◆ Sasaran Tugas
a – Tuliskan kembali sepotong tulisan tentang penjemur gabah tanpa mengubah satu kata pun, mulai dari "Salah satu pemandangan" dan berakhir pada "Sebagian besar laki-laki.".
b – Ringkaslah tulisan tentang penjemur gabah dalam dua kalimat.

------ Dokumen Sumber

Rabu, 03 Agustus 2011

Semuanya berawal depan dan belakang rumah kami..

30 Juni 2011” Kamis”

Saya dan dua orang bibi pemilik rumah, bertetangga dengan Pak Oni dan Mama Nona. Pak Oni adalah seorang pengusaha yang juga mengurusi sawah dan tambak ikan bandeng. Sedangkan Mama Nona seorang guru penjas di sekolah yang sama tempatku mengabdikan diri menjadi seorang abdi Al Aliim.
Seperti biasanya, pada siang hari gabah milik Pak Oni akan dijemur di bawah teriknya matahari. Sedangkan saya, pada siang hari akan bercengkrama dengan piring, gelas, dan beberapa baskom hitam yang berisi air dan gelembung sabun. Di belakang rumah, seperti rumah lainnya. Satu dari rutinitas yang selalu saya lakukan selama berada dalam perantauan di Bumi CintaNya, Pulau Rote Ndao, NTT.
Salah satu pemandangan yang selalu saya saksikan sambil menikmati cuci piring saya adalah para “tokoh” dibalik para penjemur gabah milik Pak Oni. Sepanjang pengamatan saya, ternyata yang menjemur gabah tersebut adalah anak kecil. Perhatianku semakin terfokus pada wajah mereka. Wajah yang baru kukenali belum sampai satu bulan. Mereka adalah siswa-siswaku di sekolah. Sebagian besar laki-laki.

------------
------ Data yang Disediakan

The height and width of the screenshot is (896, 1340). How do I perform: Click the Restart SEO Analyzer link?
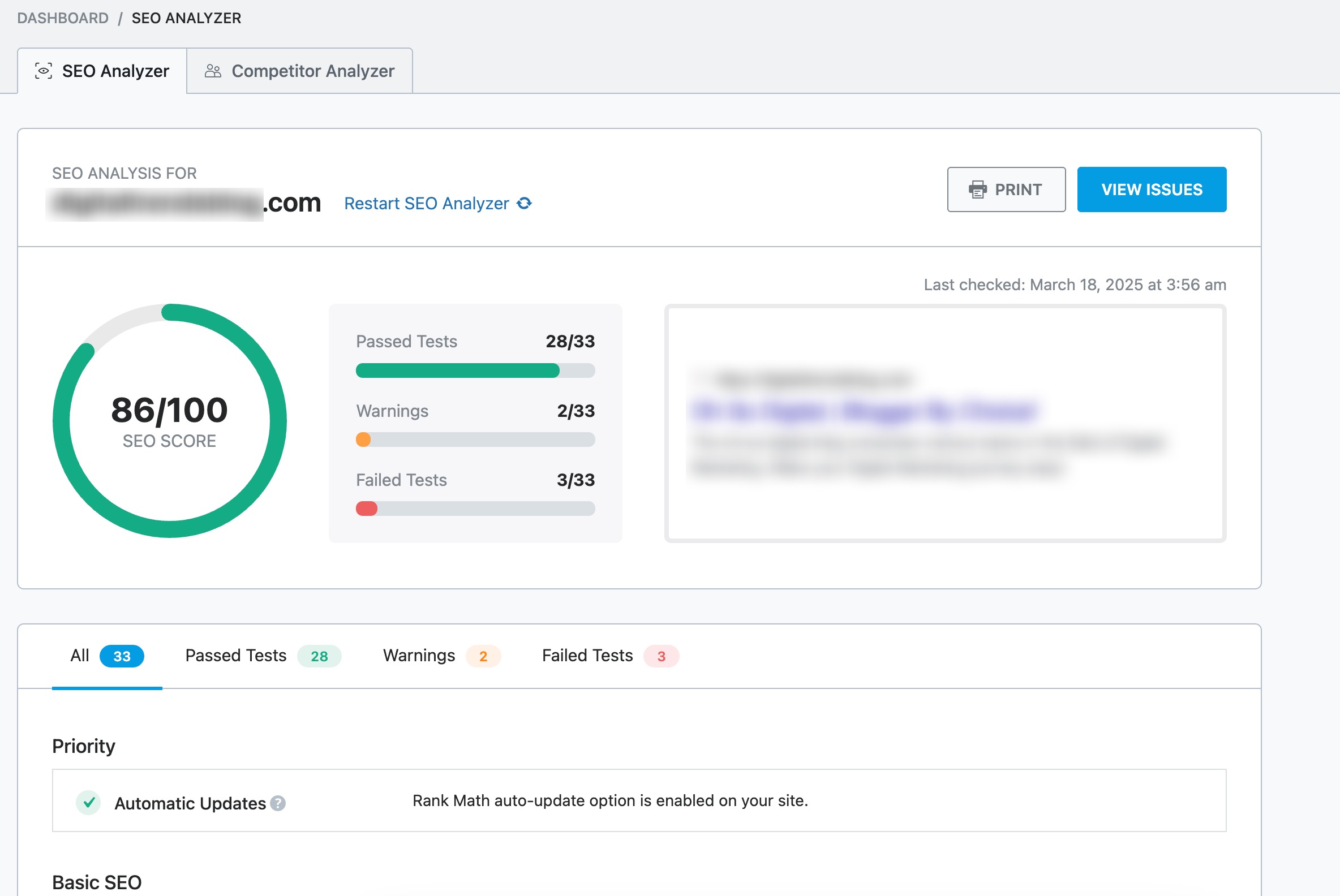(x=426, y=204)
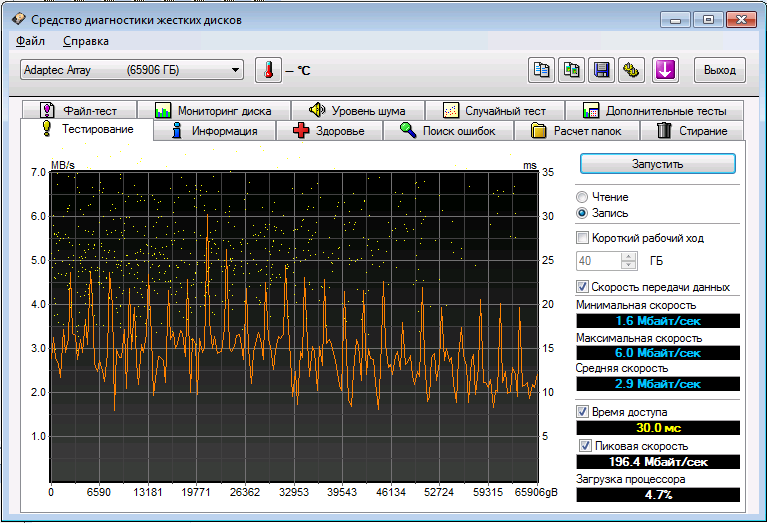
Task: Open the Справка menu
Action: pyautogui.click(x=86, y=41)
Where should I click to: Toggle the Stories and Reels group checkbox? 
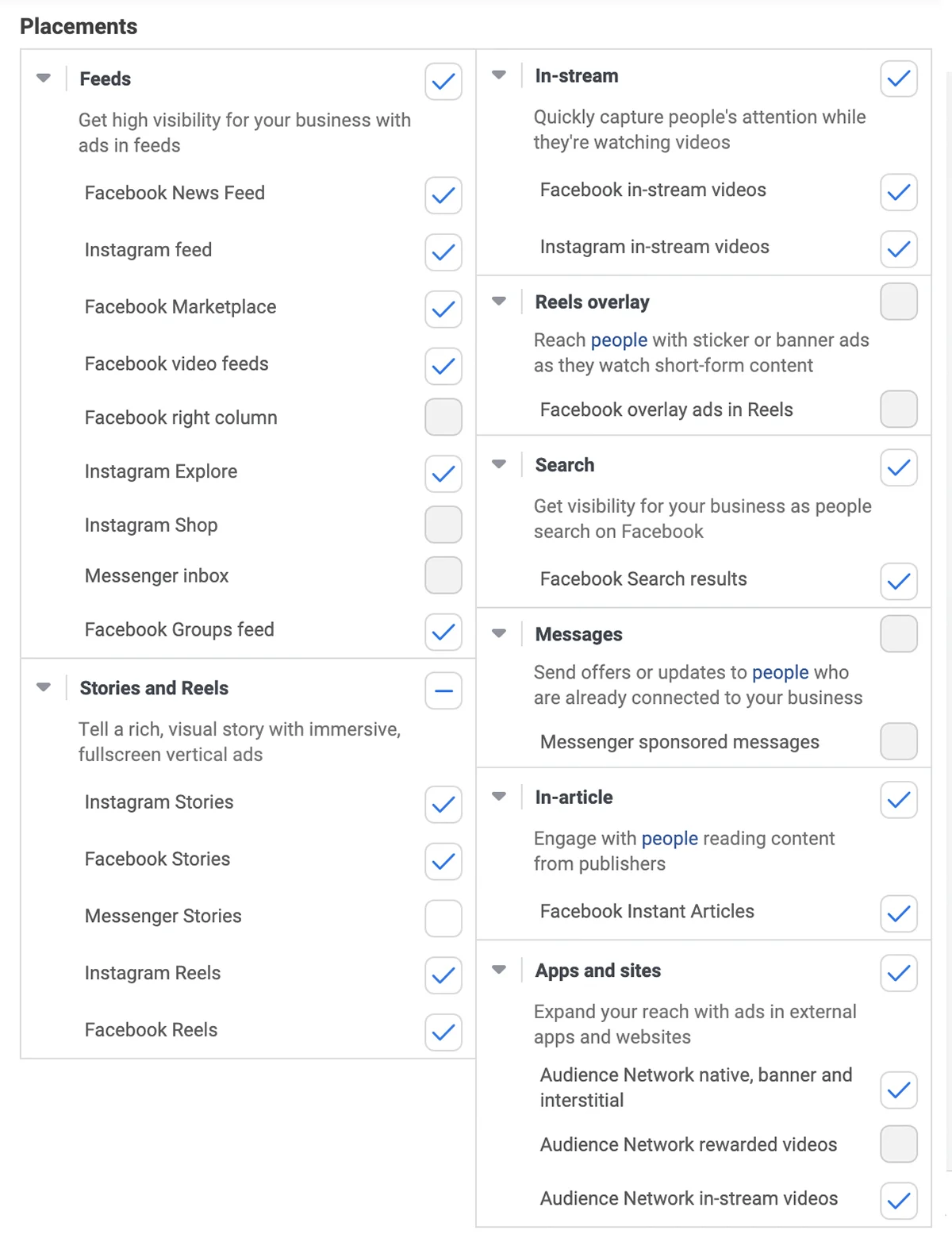[x=443, y=690]
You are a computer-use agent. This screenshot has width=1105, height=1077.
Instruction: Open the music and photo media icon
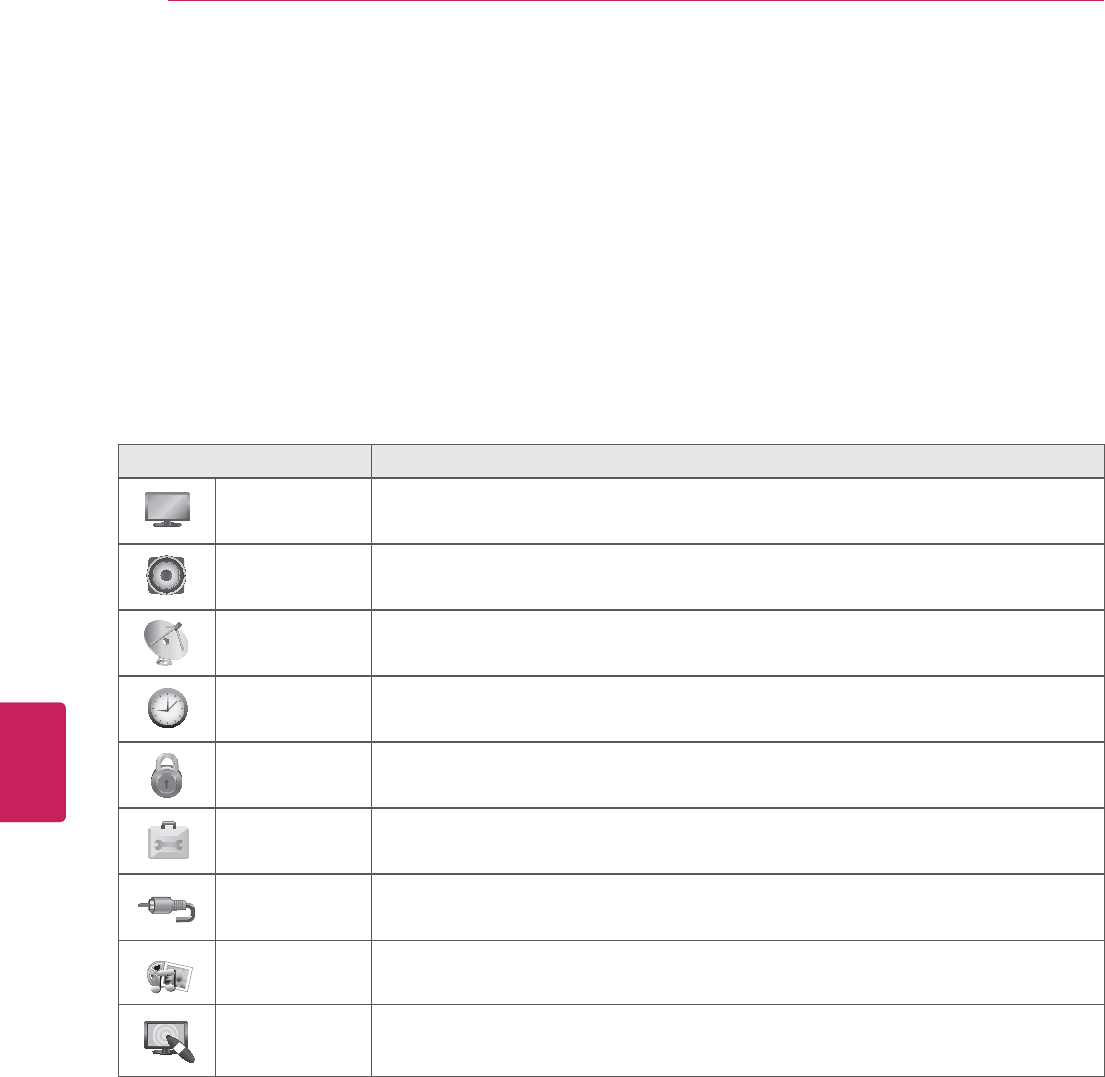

------------

◆ Hasil Pengerjaan
a –
Salah satu pemandangan yang selalu saya saksikan sambil menikmati cuci piring saya adalah para “tokoh” dibalik para penjemur gabah milik Pak Oni. Sepanjang pengamatan saya, ternyata yang menjemur gabah tersebut adalah anak kecil. Perhatianku semakin terfokus pada wajah mereka. Wajah yang baru kukenali belum sampai satu bulan. Mereka adalah siswa-siswaku di sekolah. Sebagian besar laki-laki.

b – Penulis, yang sedang merantau di Pulau Rote Ndao, NTT, dan mengabdikan diri di sebuah sekolah, bertetangga dengan Pak Oni, seorang pengusaha yang juga mengurusi sawah dan tambak bandeng, serta Mama Nona, guru penjas di sekolah yang sama. Sambil mencuci piring di belakang rumah pada siang hari, penulis memperhatikan bahwa gabah milik Pak Oni dijemur oleh anak-anak kecil, yang ternyata adalah siswa-siswanya sendiri dan sebagian besar laki-laki.